==== Provided data
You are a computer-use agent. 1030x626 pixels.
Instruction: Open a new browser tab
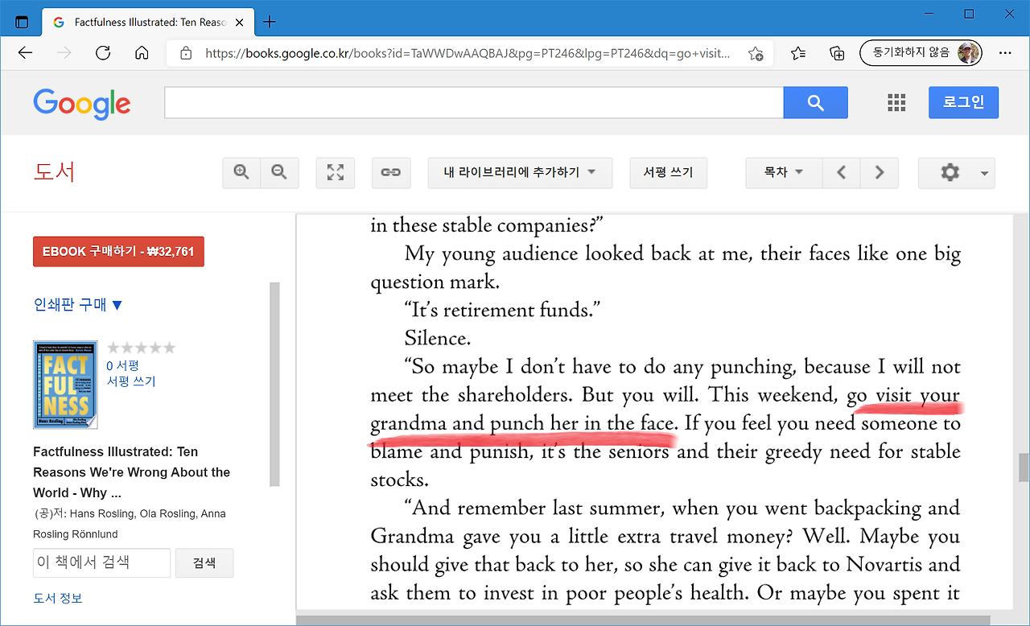click(x=270, y=22)
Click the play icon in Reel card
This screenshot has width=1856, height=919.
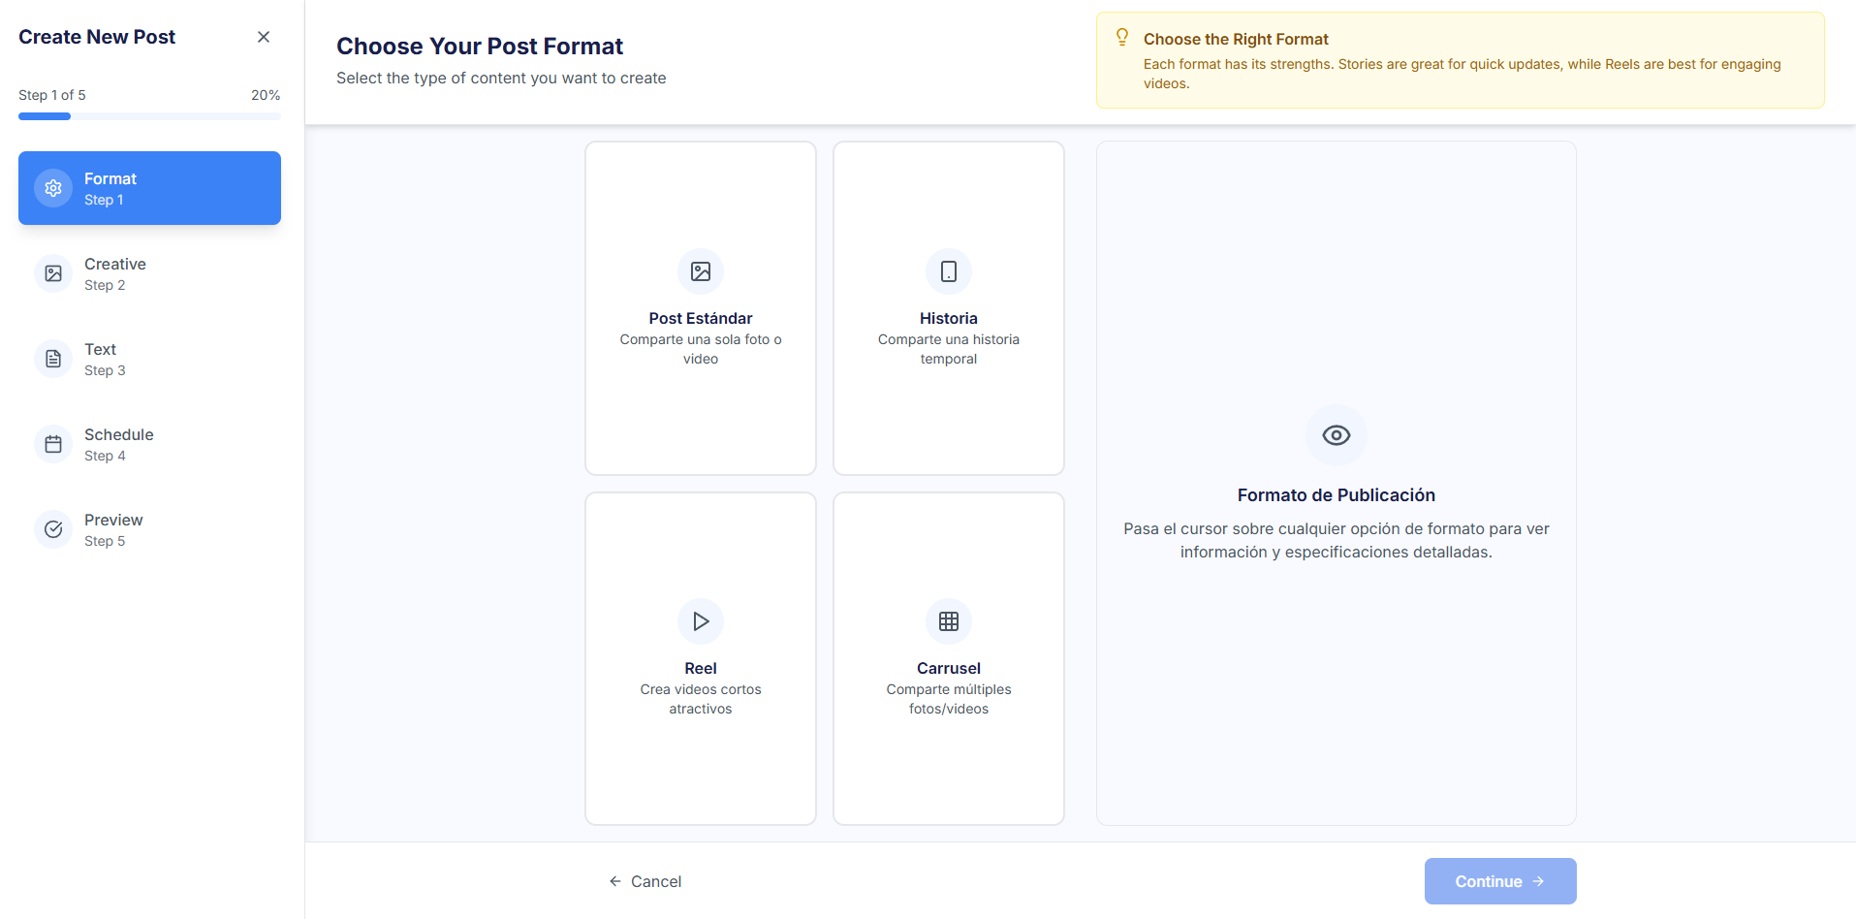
========
**Task objective:** Give back exactly the lines from the one with "Click the play icon in Reel card" through the end of the records above, inclusive, and omit any pictures.

**Solution to this exercise:**
Click the play icon in Reel card
This screenshot has width=1856, height=919.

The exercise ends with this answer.